Epigraphs from various sources begin each chapter, and quite a few works are referenced throughout: G.K. Chesterton, Tolstoy’s War & Peace and Family Happiness, The Call of the Wild, Walden, The Adventures of Huckleberry Finn, Doctor Zhivago, among others. These are sometimes followed by a note that McCandless had highlighted the passage or scrawled a note in the margins, but some others appear to be from Krakauer’s own library.

To me, the story of Christopher McCandless is inspiring. While I don’t necessarily agree with his purposeful isolation (he actually died very close to civilization, because he chose not to take a map with him), his anti-materialistic and self-sufficient mentality are admirable. When I embarked on my own post-college odyssey—hiking the Appalachian Trail with my brother—I think I felt some of the same promptings that McCandless did, and reading this book evokes many memories for me.
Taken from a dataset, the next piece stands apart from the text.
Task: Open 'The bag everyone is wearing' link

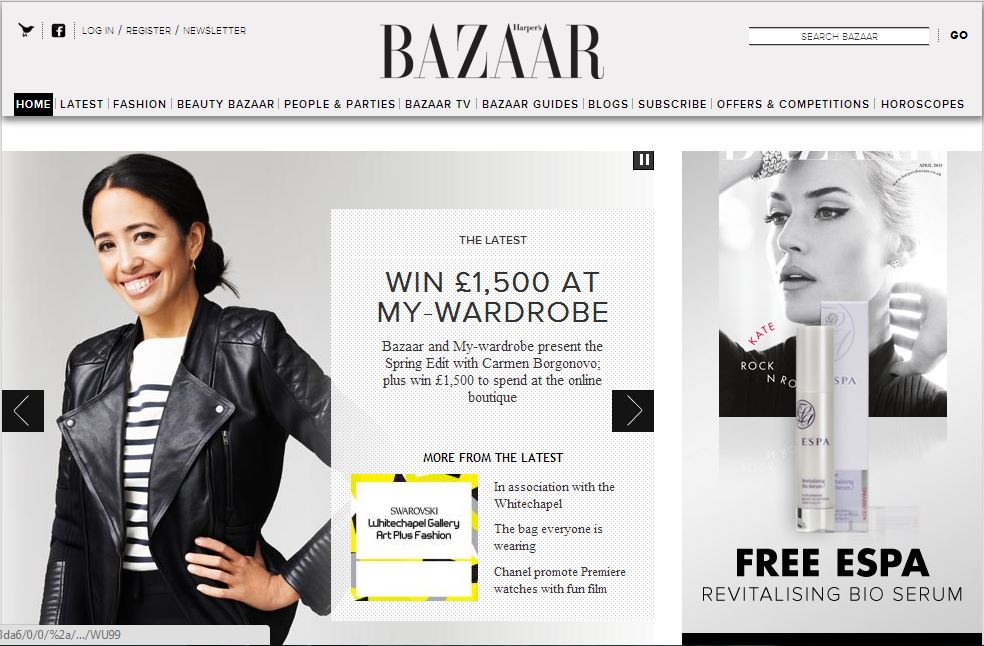Action: [548, 537]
We were never in serious peril (because we planned our hike, and the trail was generally well marked), but we did come to know the freedom and confidence that accompany the realization that we could endure without many of the modern conveniences we had become accustomed to throughout our lives. I won’t be joining the cult of McCandless, but I admire his courage.


1. The abandoned 1940s International Harvester (AKA “The Magic Bus”) which was McCandless’s base during his fateful summer has become a pilgrimage site for some, and the treacherous route to it has proved fatal for several underprepared pilgrims. UPDATE: In June 2020, the Magic Bus was airlifted out of the Alaskan wild by the National Guard.

Sources:
Levenson, Michael. “‘Into the Wild’ Bus, Seen as a Danger, Is Airlifted From the Alaskan Wild”. The New York Times. 19 June 2020.